> **Record excerpts**
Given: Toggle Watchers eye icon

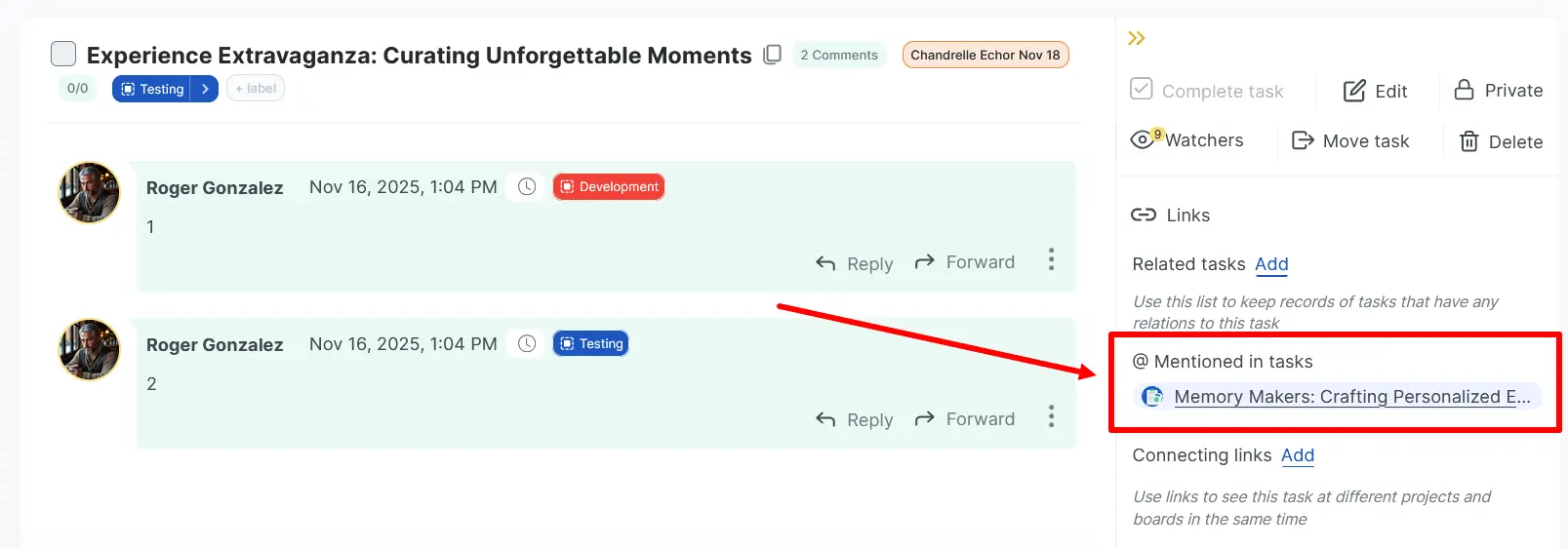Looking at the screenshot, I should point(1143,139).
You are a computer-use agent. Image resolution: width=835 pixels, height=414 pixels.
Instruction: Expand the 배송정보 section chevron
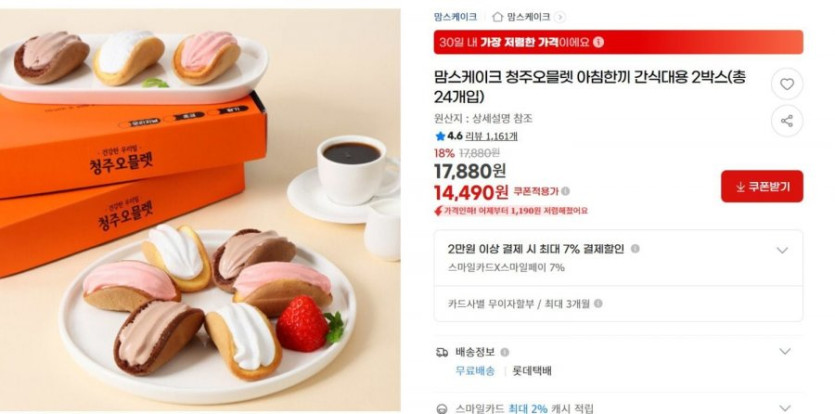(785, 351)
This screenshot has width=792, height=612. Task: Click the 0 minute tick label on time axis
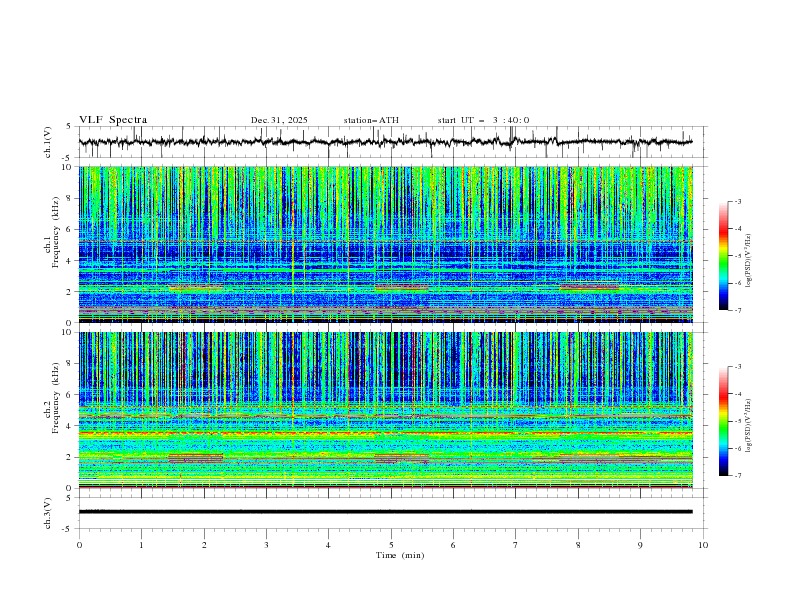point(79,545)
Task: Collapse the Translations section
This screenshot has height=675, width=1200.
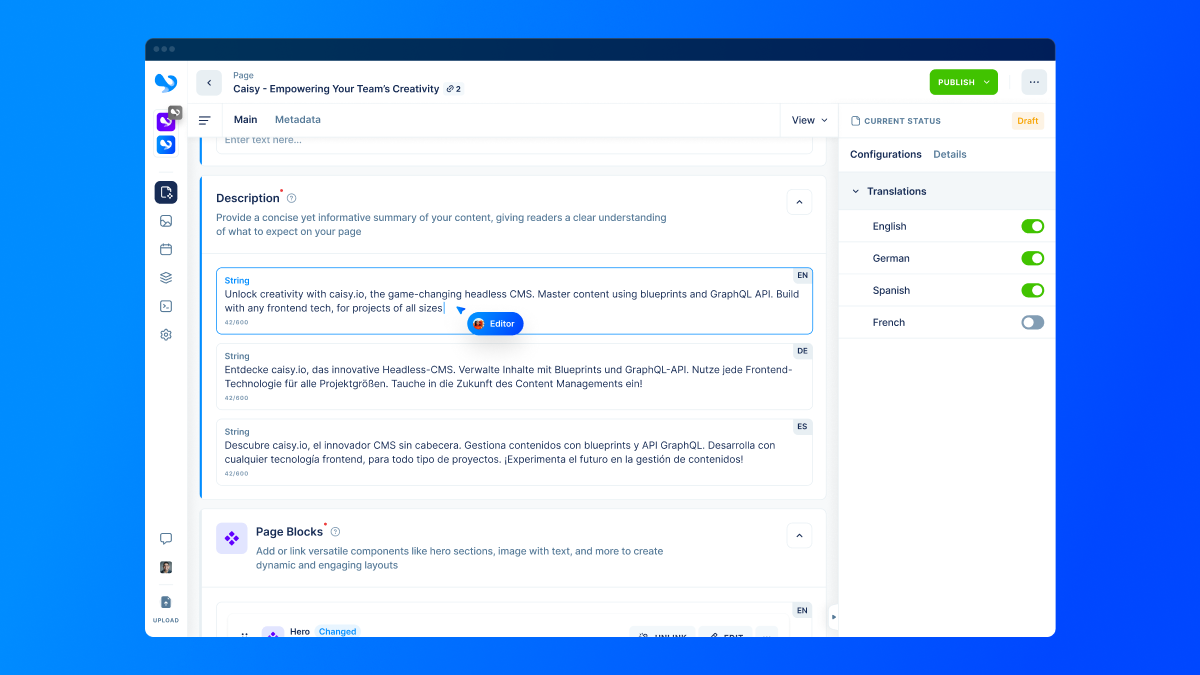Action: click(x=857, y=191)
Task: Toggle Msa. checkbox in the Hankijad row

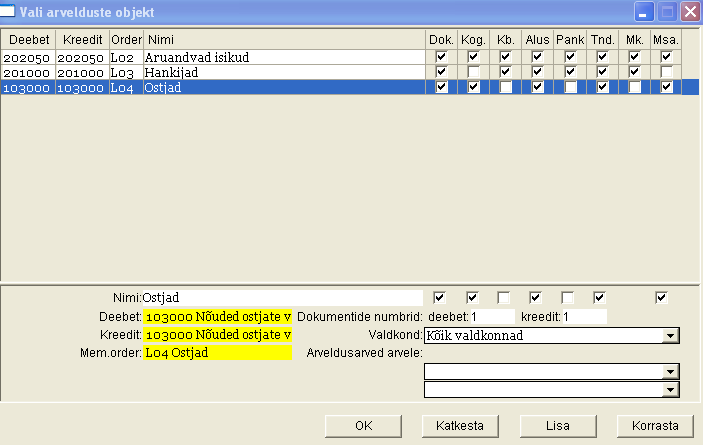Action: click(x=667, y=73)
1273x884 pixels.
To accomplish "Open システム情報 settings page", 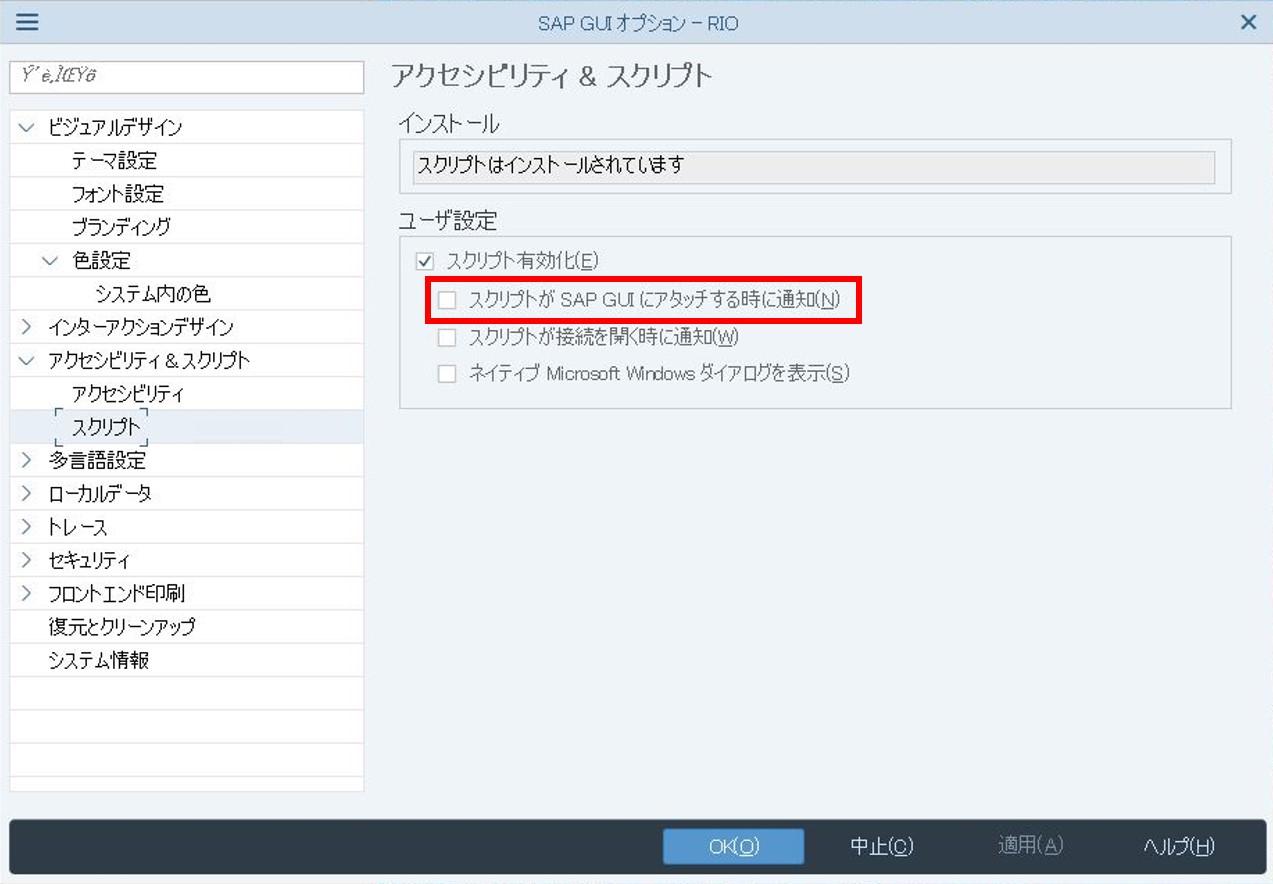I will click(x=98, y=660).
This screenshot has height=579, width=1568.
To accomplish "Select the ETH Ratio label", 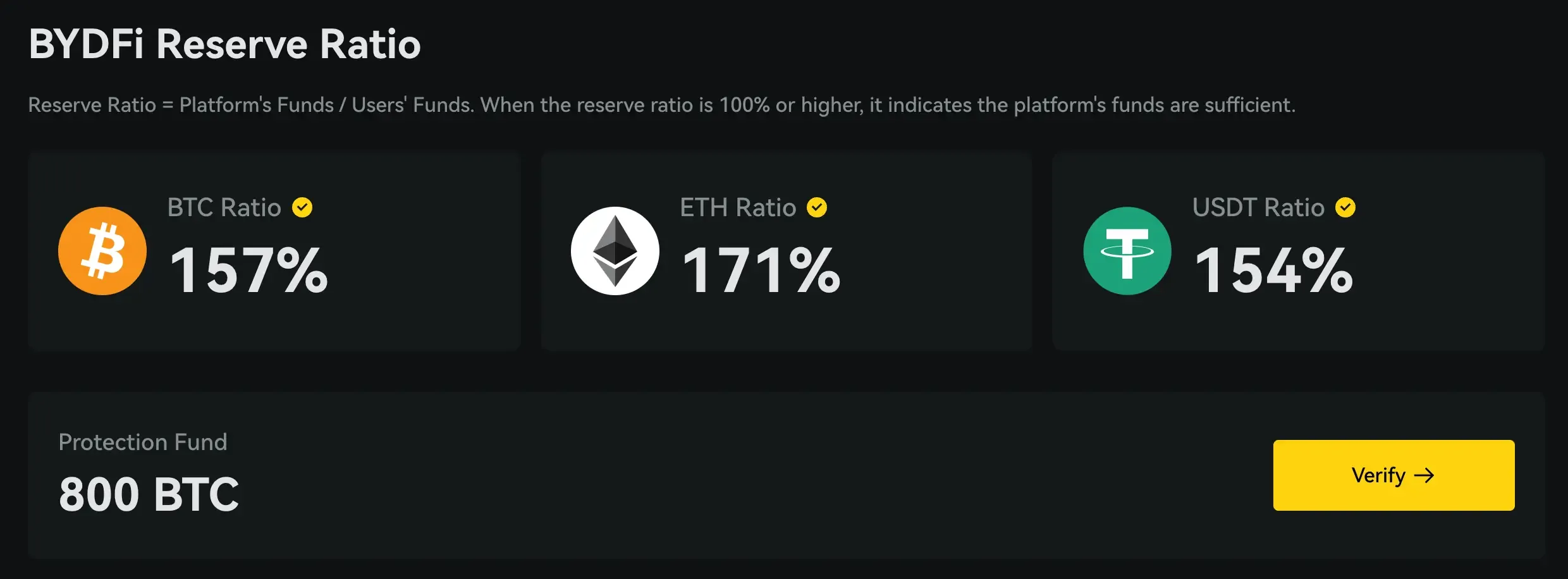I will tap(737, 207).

> **Your instructions**
Copy out each line of the listing that holds "pixels".

> **Answer below**
You are a computer-use agent. Image resolution: width=835 pixels, height=414 pixels.
1273x884 pixels.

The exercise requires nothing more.